_ЧТО НУЖНО СДЕЛАТЬ_
[1] Изложите суть текста в трех предложениях.
[2] Воспроизведите без изменений часть текста, которая открывается словами с «При всей приглаженности» и завершается словами «для нашего героя.».

-------- ТЕКСТ ДЛЯ АНАЛИЗА --------

Всё это Жданов говорил, пока мы шли от середины просторного кабинета, где он нас встретил, к столу, пока усаживались на стулья, говорил приветливо и просто. И я почувствовал, как схлынуло напряжение, в мыслях появилась спокойная, созвучная ждановскому тону ясность.
— А завод ваш пока работает плохо, — продолжал он. — Вы знаете не хуже меня, что уже несколько лет не выполняется государственный план. И это при тех богатых технических возможностях, которыми завод располагает. Вы задумывались, почему так происходит? Ведь и люди у вас прекрасные, и работать по-настоящему умеют. Но на заводе нет должного порядка, дисциплины, ответственности за порученное дело.
Люди устали от штурмовщины и безалаберности. Вы замечали, как утомляет людей отсутствие дисциплины? Неорганизованность ставит в положение отстающих даже хороших работников. Значит, что для вас сейчас самое важное, самое главное? Дисциплина. Наша, большевистская, сознательная дисциплина, дисциплина действия, инициативы, активности… Надо помнить, что и технология, и ремонт оборудования, и чертёжное хозяйство — всё это вопросы и политические, вопросы работы с людьми»{281}.
При всей приглаженности воспоминаний Устинова, в этих отрывках хорошо чувствуется стиль работы и общения Жданова. «Вопросы работы с людьми», подбора и расстановки кадров, которые решают всё, были главными для нашего героя.

-------- ПРЕДСТАВЛЕННЫЕ СВЕДЕНИЯ --------

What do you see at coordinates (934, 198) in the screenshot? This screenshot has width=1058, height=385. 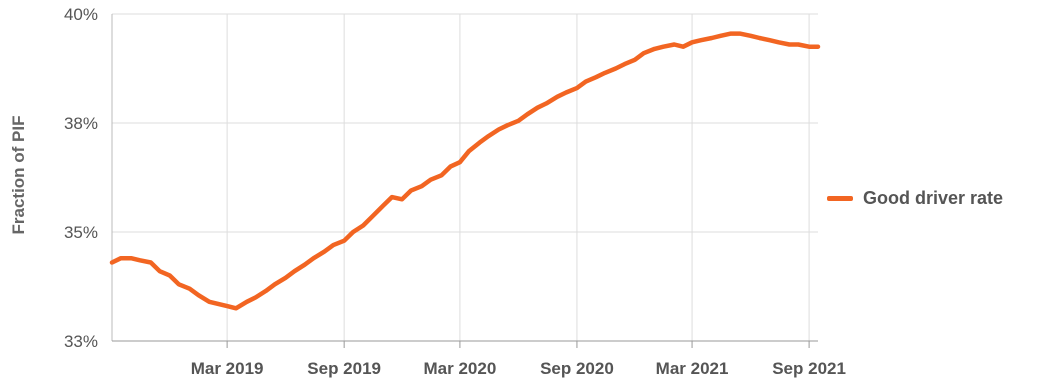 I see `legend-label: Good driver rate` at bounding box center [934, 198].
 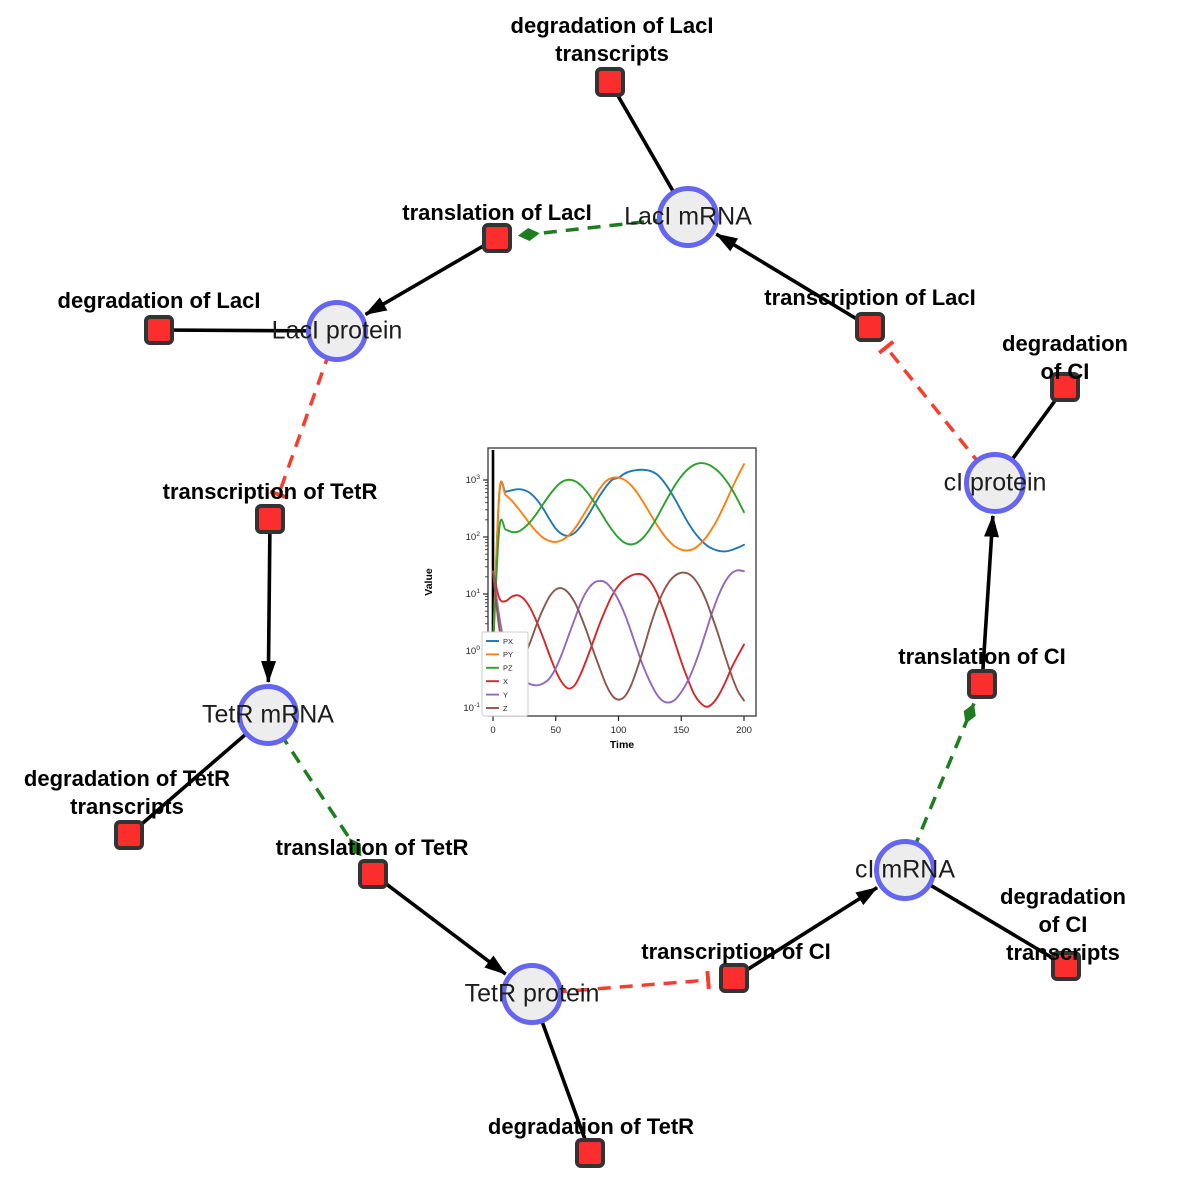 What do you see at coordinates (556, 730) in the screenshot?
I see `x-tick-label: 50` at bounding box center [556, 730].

--------

_ОТВЕТЫ К ЗАДАНИЯМ_
[1] Жданов приветливо и просто говорит с пришедшими к нему. Он указывает, что завод при богатых технических возможностях уже несколько лет не выполняет государственный план, потому что там нет должного порядка, дисциплины и ответственности, а самым важным сейчас называет сознательную большевистскую дисциплину. По оценке автора, воспоминания Устинова хорошо передают стиль работы Жданова, для которого главными были вопросы работы с людьми, подбора и расстановки кадров.

[2]
При всей приглаженности воспоминаний Устинова, в этих отрывках хорошо чувствуется стиль работы и общения Жданова. «Вопросы работы с людьми», подбора и расстановки кадров, которые решают всё, были главными для нашего героя.